I'm experiencing something similar in CM9 alpha 0.5: I mount the SD card with CWM, and for a few moments after bootup it works (e.g. I can load a game that is saved to the SD card) -- but after a minute, the SD Card seems to automatically become unmounted again... (e.g. it goes back to the homescreen, and then the game I just loaded now says "App is not installed." when you try to run it again)

Under Settings/About Tablet, it is saying "Kernel version: 2.6.35-palm-tenderloin" -- now that you mention it, shouldn't that be reading 3.x for ICS?

If so, how do I fix it? (CM9 was the first build of Android I ever installed, btw, so seems odd I would have been given an old kernel?)


----------



## esjayrockz (Nov 25, 2011)

Mecandes said:


> I'm experiencing something similar in CM9 alpha 0.5: I mount the SD card with CWM, and for a few moments after bootup it works (e.g. I can load a game that is saved to the SD card) -- but after a minute, the SD Card seems to automatically become unmounted again... (e.g. it goes back to the homescreen, and then the game I just loaded now says "App is not installed." when you try to run it again)
> 
> Under Settings/About Tablet, it is saying "Kernel version: 2.6.35-palm-tenderloin" -- now that you mention it, shouldn't that be reading 3.x for ICS?
> 
> If so, how do I fix it? (CM9 was the first build of Android I ever installed, btw, so seems odd I would have been given an old kernel?)

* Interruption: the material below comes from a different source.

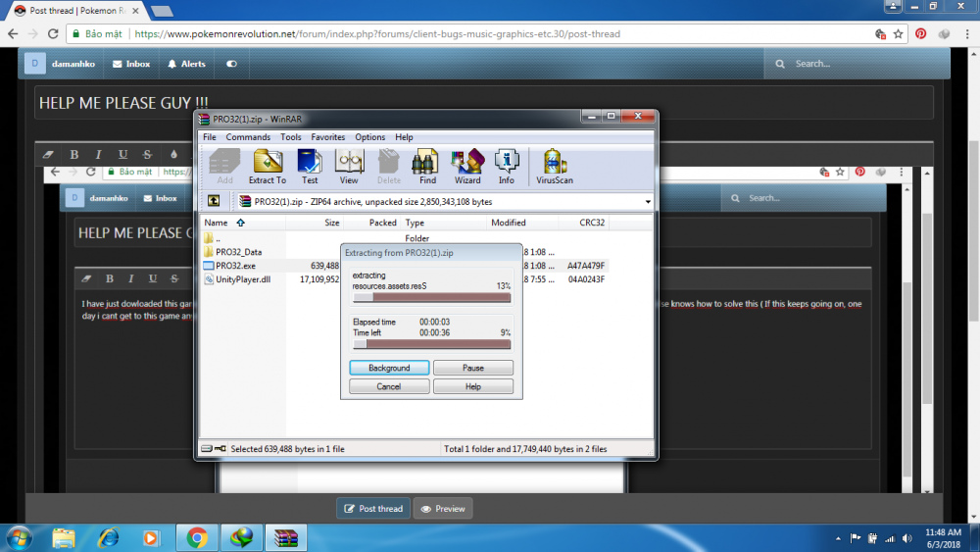Launch the Wizard toolbar icon
This screenshot has height=552, width=980.
point(467,166)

Same problem. I also have the kernel version: 2.6.35. I had cm7 installed before this.
@Crump 84 could you please help us out ?


----------



## Mecandes (Jan 22, 2012)

nevertells outlined a possible fix, but it didn't have any effect for me at all; it's at.

http://rootzwiki.com...post__p__422447

(If this works for you, please let us know?)

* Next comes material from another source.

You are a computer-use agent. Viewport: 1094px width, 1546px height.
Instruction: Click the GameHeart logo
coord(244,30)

I'm wondering if this could be related to an earlier problem people had with CM7, where having more than 50 apps on the SD card caused it to become unmounted.


----------



## derausgewanderte (Oct 22, 2011)

extensive troubleshooting from XDA
http://forum.xda-developers.com/showthread.php?t=1411572


----------



## washere (Sep 26, 2011)

derausgewanderte said:


> extensive troubleshooting from XDA
> http://forum.xda-dev...d.php?t=1411572


JC is one of the devs on TP android port we use, flashed the above fix and set data img size to 2048mb with the other fix there just before flashing CM9alpha0. Never had problems. At first some file managers would take 30 seconds or a minute to see sdcard after boot up and toggling MTP in storage:settings did it pronto if in a hurry but now it is always there. Dont know if its built into cm9 but I guess no harm reflashing it if you havent done so.


----------



## esjayrockz (Nov 25, 2011)

Even i have kernel version 2.6.35-palm-tenderloin. Is it supposed to be that or 3.x for ICS ?


----------